Then we added a string: ['list1', 1, 2, 'list2', 3, 4, 'added to end']

Sequences: indexing

Lists, tuples, and strings all support the same indexing syntax.

  • Python indexing starts from zero.
  • A sequence of N elements therefore has indices ranging from 0 through N-1.
  • Negative indices count backwards from the end; they are handled by adding N to the negative index, so -1 is the last element, -2 the one before that, etc.
  • Basic indexing accesses a single element or a range (slice).
  • A slice includes the start of a range but excludes the end.
  • A slice has an optional step, for subsampling a range.

The zero-based indexing and the exclusion of the end of a range may seem odd if you are coming from Matlab, but they work very well in practice, often leading to simpler code.

In [15]:
# Using the built-in "range" function,
# make a list on which we can practice indexing:
x = list(range(0, 100, 10))
print(x)
[0, 10, 20, 30, 40, 50, 60, 70, 80, 90]

Take the first 5 values, then the last 5 values:

In [16]:
print(x[:5])
print(x[-5:])
[0, 10, 20, 30, 40]
[50, 60, 70, 80, 90]

See how easy that was? Now take every second value starting from the second (index 1):

In [17]:
print(x[1::2])
[10, 30, 50, 70, 90]

So the order is start, stop, step, separated by colons. If a value is the default, it can be omitted. The default step is 1. When the step is positive, the default start is 0, and the default stop is one past the last. Remember, the slice includes the start, but not the stop.

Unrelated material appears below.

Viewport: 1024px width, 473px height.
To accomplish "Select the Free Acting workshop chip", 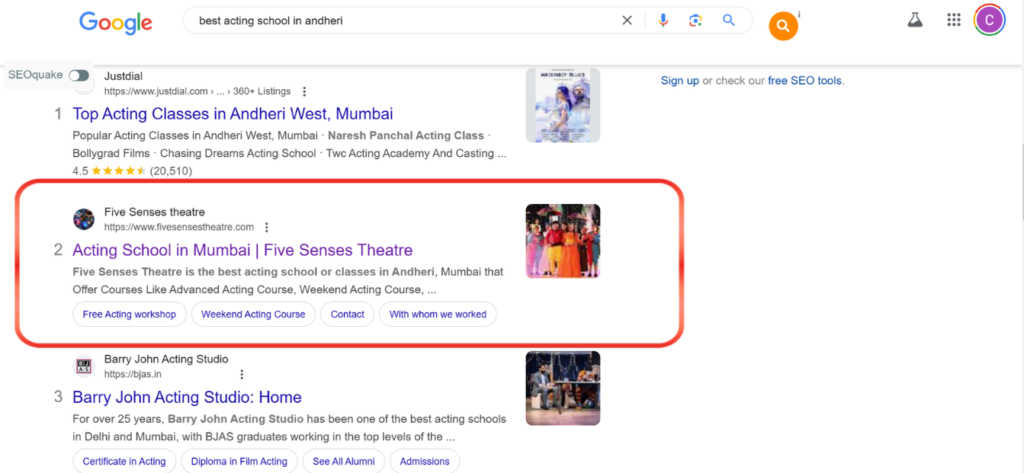I will click(x=129, y=314).
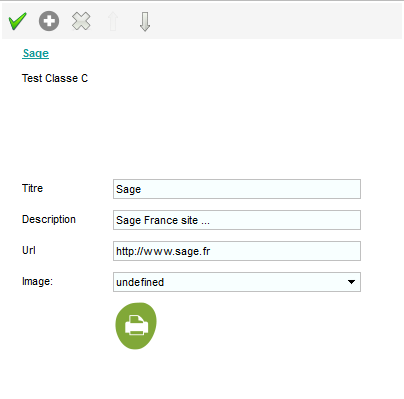404x399 pixels.
Task: Click the Url label
Action: (29, 250)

When the step is negative, the indices are selected in descending order, so the default start is the highest index. The default stop, to include the zero index, is None. (One might guess it would be 0 minus 1, so -1, but that would not work, because the index -1 refers to the last element in the array.)

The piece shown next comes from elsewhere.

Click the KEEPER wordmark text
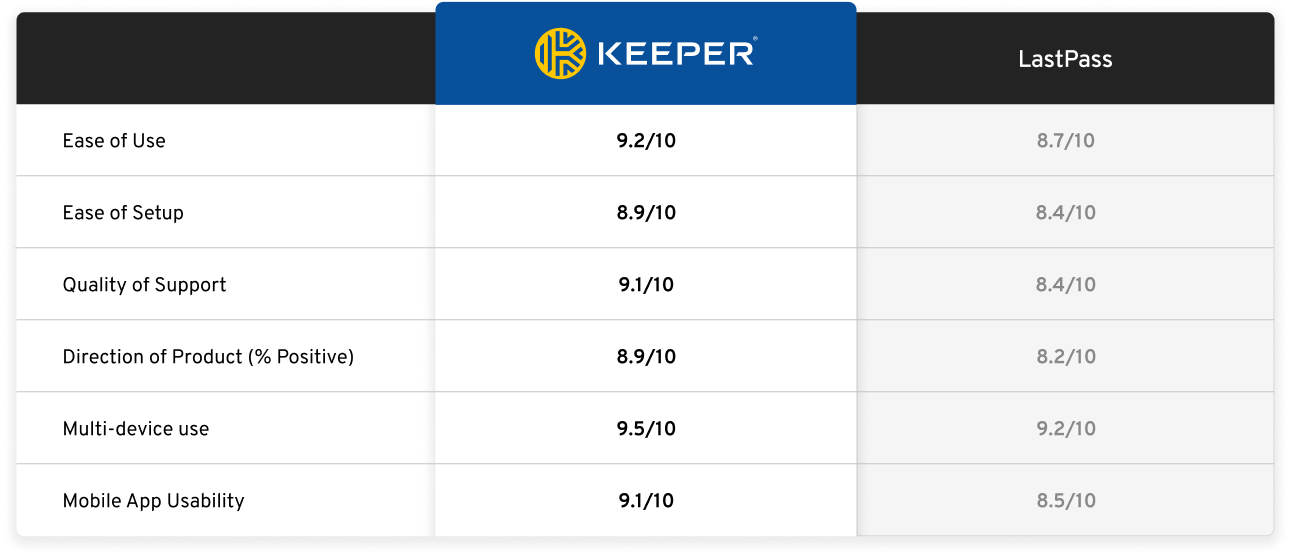The height and width of the screenshot is (557, 1291). [676, 53]
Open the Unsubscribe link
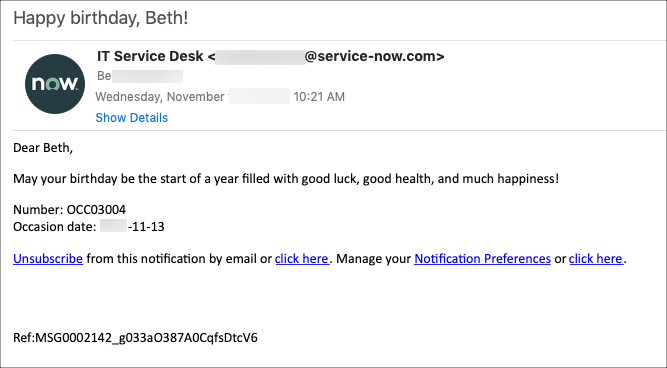The image size is (667, 368). tap(48, 259)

Let's illustrate the negative step first with a string:

In [18]:
print('abcd'[::-1])
print('abcd'[:None:-1])
print('abcd'[-1:None:-1])
print('abcd'[-2:0:-1])
dcba
dcba
dcba
cb

Back to the list, showing indexing backwards by two, then a case with only one element, and then with none:

In [19]:
print(x[::-2])
print(x[1:2])
print(x[1:1])
[90, 70, 50, 30, 10]
[10]
[]

In the above examples we are indexing a list with a slice, so we are getting a list back, even if it has only one element in it, or if it is empty. If we want to get an element from the list, then we index with a single integer:

In [20]:
print(x[0])
print(x[-1])
0
90

There is one thing that you might like to do, but cannot do directly with native Python types (though you can with Numpy arrays, as we will see later): that is to index with an arbitrary set of indices.

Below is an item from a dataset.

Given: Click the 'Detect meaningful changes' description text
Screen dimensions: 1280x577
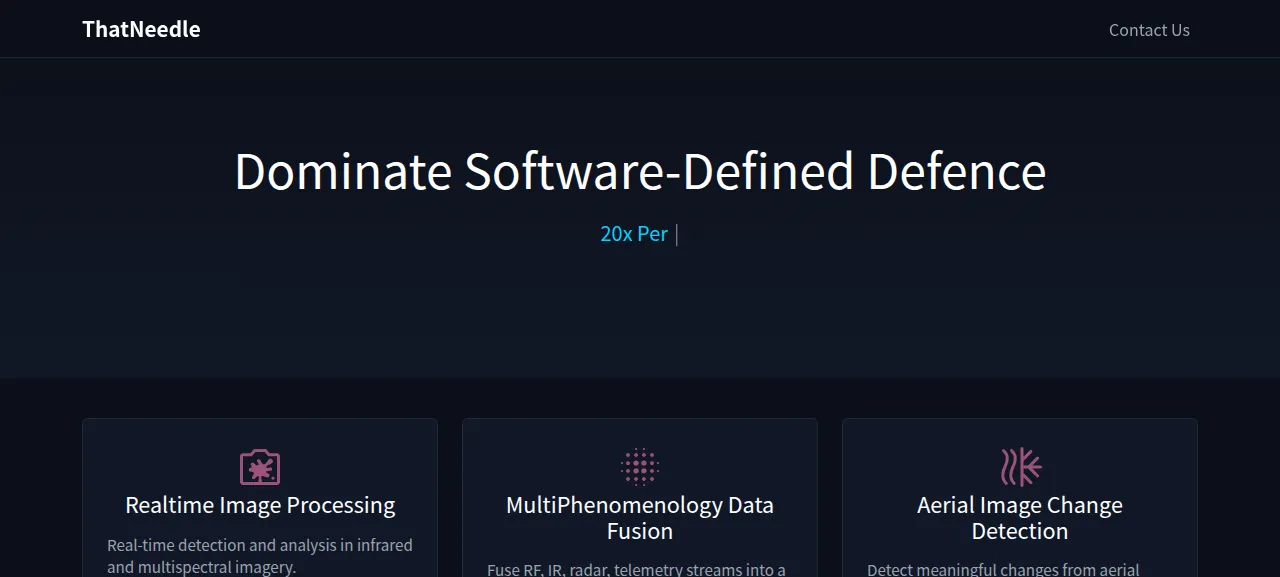Looking at the screenshot, I should (1003, 570).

You can do it indirectly, however, using a powerful construct called a list comprehension, which is easier to understand and use than its name might suggest. Here are some examples:

In [21]:
xlist = list(range(0, 100, 10))
print(xlist)
# arbitrary set of indices we want to select:
ilist = [3, 7, 2, 1] 

xi = [xlist[i] for i in ilist]
print(xi)

# More list comprehension examples:
print([x for x in xlist if x < 30 or x > 70])
print([x ** 2 for x in xlist if x % 20 == 0])
[0, 10, 20, 30, 40, 50, 60, 70, 80, 90]
[30, 70, 20, 10]
[0, 10, 20, 80, 90]
[0, 400, 1600, 3600, 6400]

Because lists are mutable, you can alter an element in a list:

In [22]:
xlist = list(range(20, 50, 10))
print(xlist)
xlist[-1] = - xlist[-1]  # flipped the sign
print(xlist)
[20, 30, 40]
[20, 30, -40]

Dictionaries

Items in tuples and lists can be found easily only based on their locations, that is, their indices. In a dictionary, items can be located efficiently based on their keys--and this is as true of a Python dict as it is of the Oxford English Dictionary. Dictionaries are central to the internal workings of Python, and to much code written in Python. They can be very small, very large, or anywhere in between. Keys are usually strings (text), but can be any immutable Python object, such as a tuple. Here are some examples of dictionary creation and indexing:

In [23]:
yesno = dict(yes=True, no=False)
print(yesno)
print(yesno['yes'])
print(yesno['no'])
{'no': False, 'yes': True}
True
False
In [24]:
# Use an alternative syntax for initializing a dictionary:
responses = {1 : True, 0 : False, 'yes' : True, 'no' : False}
print(responses)
print(responses[1], responses['yes'])
{0: False, 1: True, 'no': False, 'yes': True}
True True

The two examples above illustrate the two basic ways of creating a dictionary. The first calls a function with keyword arguments; it works only when the keys are strings. The second uses curly brackets, and works for any valid keys (immutable objects).

In [25]:
month_by_abbrev = dict(Jan="January", Feb="February", Mar="March",
                       Apr="April", May="May", Jun="June") # etc...
print(month_by_abbrev)
{'May': 'May', 'Feb': 'February', 'Apr': 'April', 'Jun': 'June', 'Mar': 'March', 'Jan': 'January'}

Entries can be retrieved, and new entries added, by indexing:

In [26]:
print(month_by_abbrev["Apr"])
month_by_abbrev["Jul"] = "July"
print(month_by_abbrev)
April
{'May': 'May', 'Jul': 'July', 'Feb': 'February', 'Apr': 'April', 'Jun': 'June', 'Mar': 'March', 'Jan': 'January'}

Dictionaries have their own methods, of course; refer to the Python docs for a full list. Here is just one example:

In [27]:
print("list of keys:", month_by_abbrev.keys())
list of keys: dict_keys(['May', 'Jul', 'Feb', 'Apr', 'Jun', 'Mar', 'Jan'])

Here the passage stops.